Render this sentence from the genome sequencing passage below in Spanish: "The price of the Helicos Genetic Analysis System, including the HeliScope, is $1.35 million."

Text passage:

┄┄┄┄┄┄┄┄┄┄

Helicos specifies its throughput as 90 megabases per hour in single-pass mode and 25 megabases per hour in two-pass mode. Typical run times are seven days in single-pass mode and 14 days in two-pass mode, with better than 99% for a two-pass run, according to Chip Leveille, vice president of sales and marketing. It is estimated that it would cost $75,000 to $100,000 and take six to eight weeks to sequence an entire human genome using the HeliScope sequencer. The price of the Helicos Genetic Analysis System, including the HeliScope, is $1.35 million.
Sequencing technology has clearly come a long way, but it still has a long way to go to truly achieve the $1000 genome. Still, many are confident this will happen soon. Among the optimists is Leroy Hood, president of the Institute for Systems Biology and a member of the Helicos scientific advisory board. He believes the $1000 genome will be achieved in less than ten years.
“The ability of these companies to scale up the capacity for DNA sequencing is going to be really transformational in terms of genomics, no question about it,” he says. “What this will lead to as the scale of sequencing increases over the next five to ten years and as the cost continues to come down is the sequencing of individual genomes. I see that as being one of the foundational data sources for predictive medicine.”
- Nature 409, 860 (Feb. 15, 2001).
- N. Wade, “Genome of DNA Pioneer is Deciphered,” New York Times, May 31, 2007.

┄┄┄┄┄┄┄┄┄┄

Supplied information:
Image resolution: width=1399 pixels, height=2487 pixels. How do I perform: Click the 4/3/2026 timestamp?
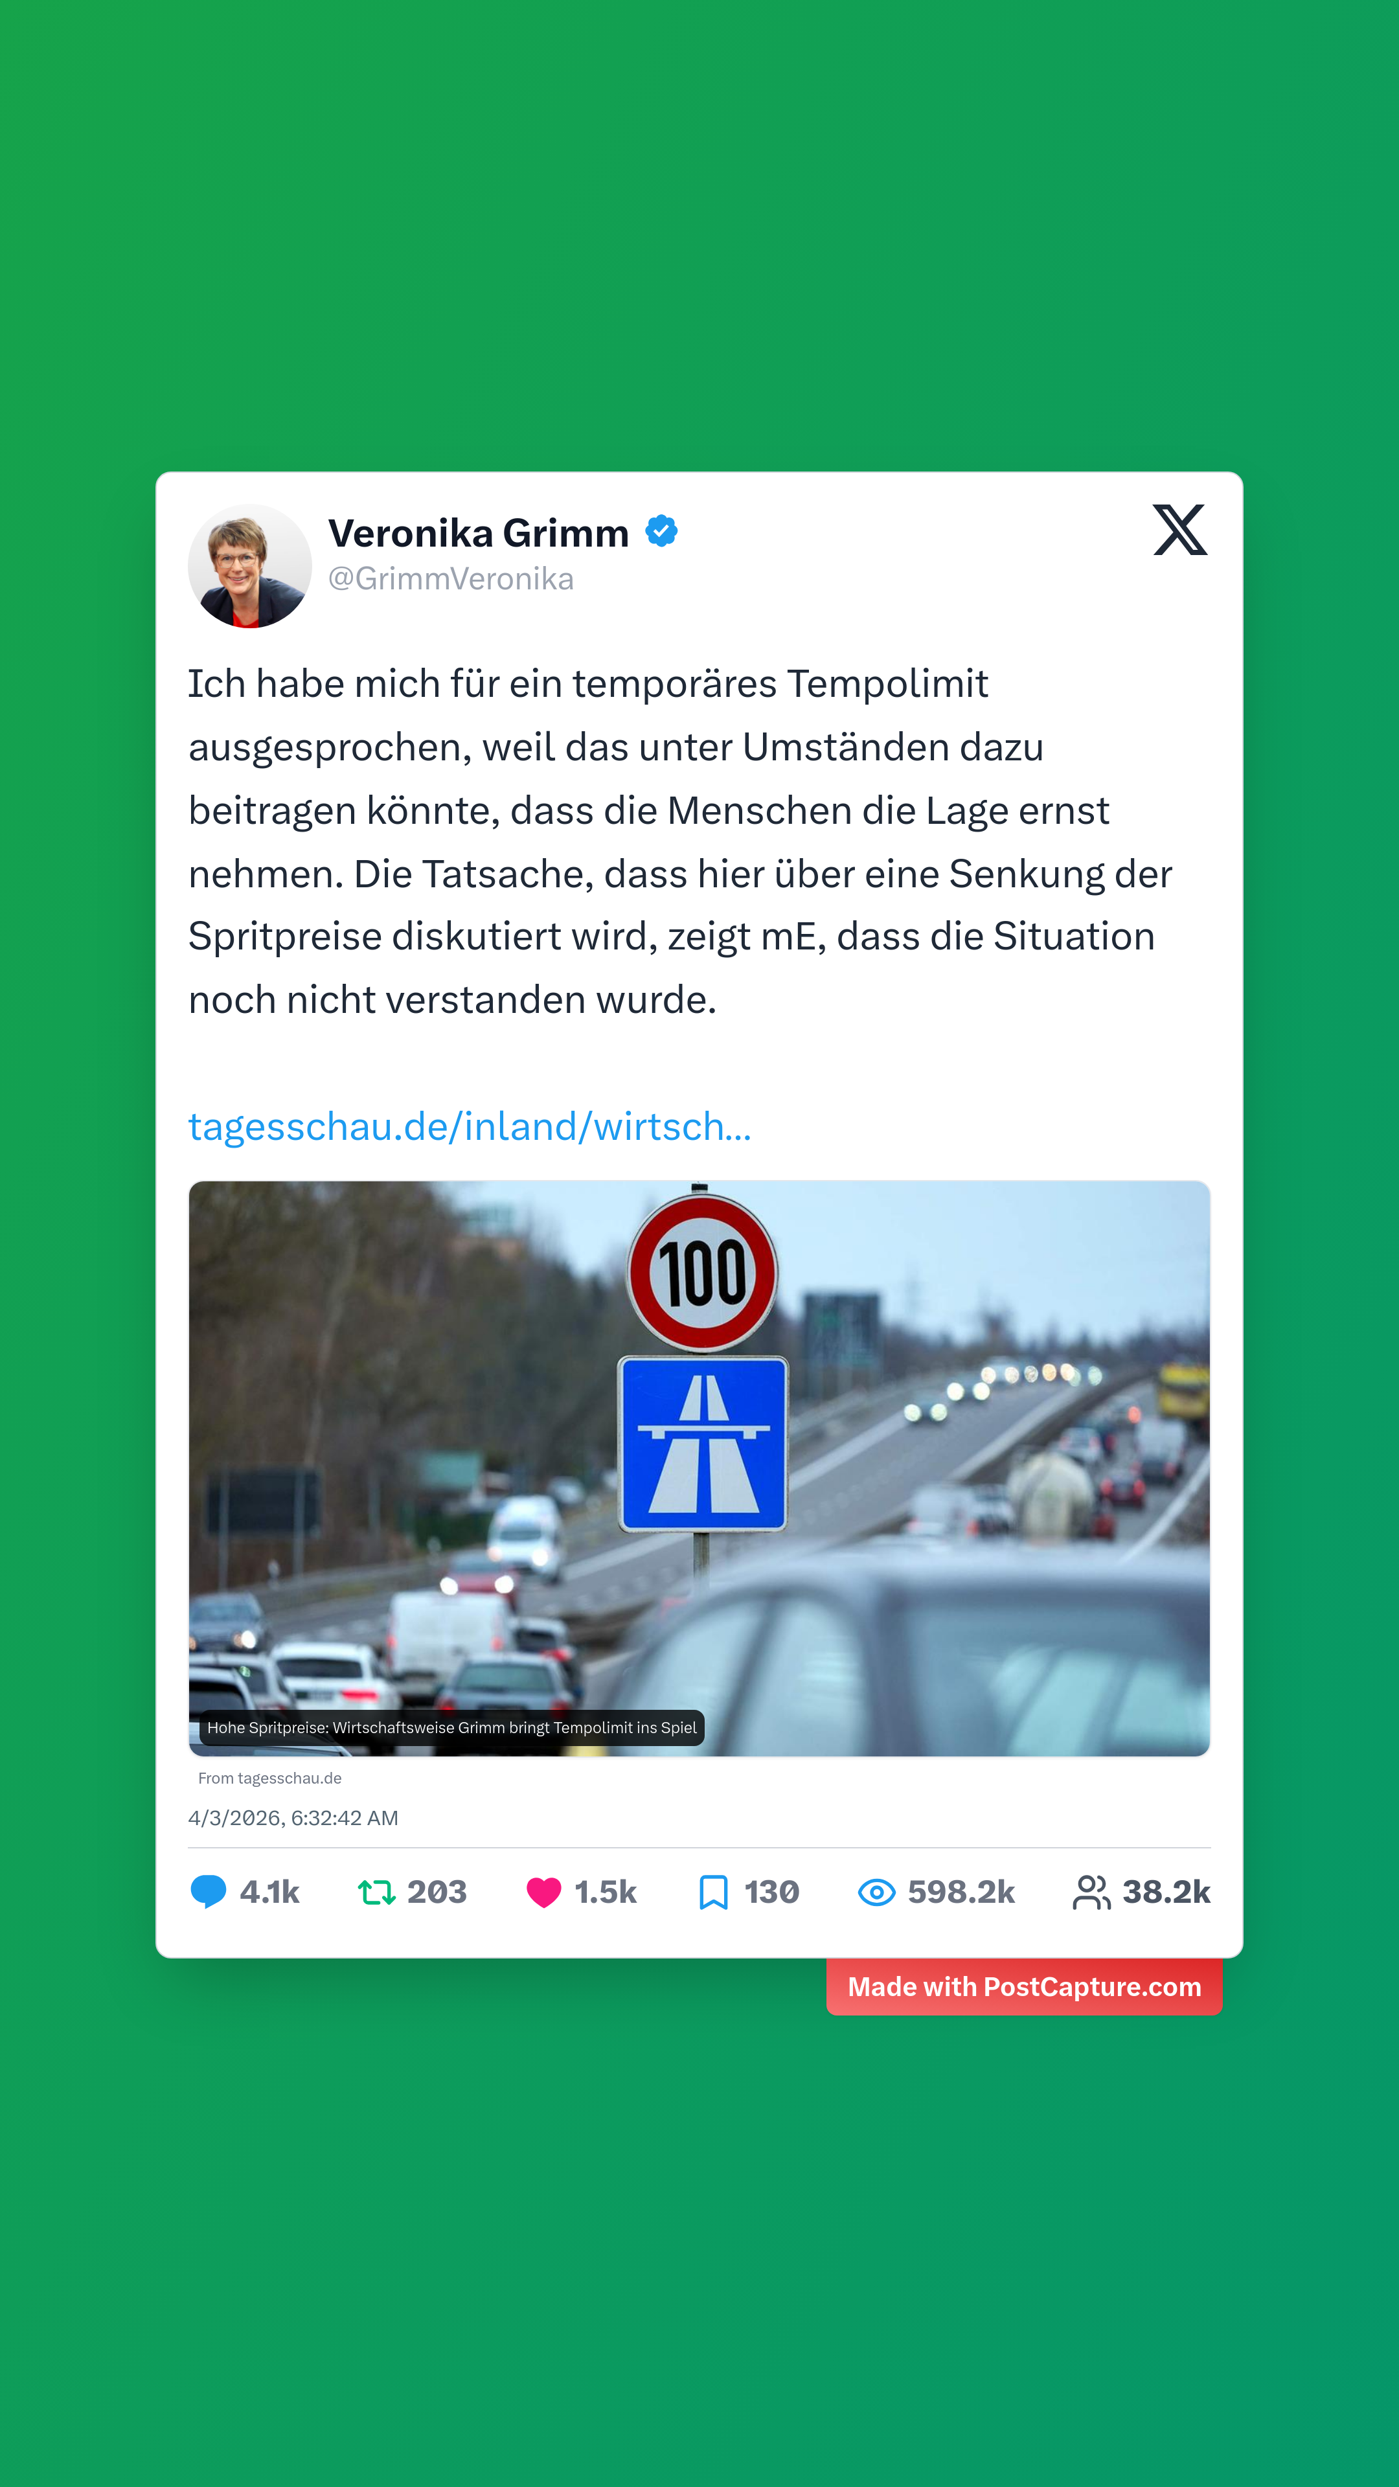(x=294, y=1818)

┄┄┄┄┄┄┄┄┄┄

Reply to the task:
El precio del Helicos Genetic Analysis System, incluido el HeliScope, es de 1,35 millones de dólares.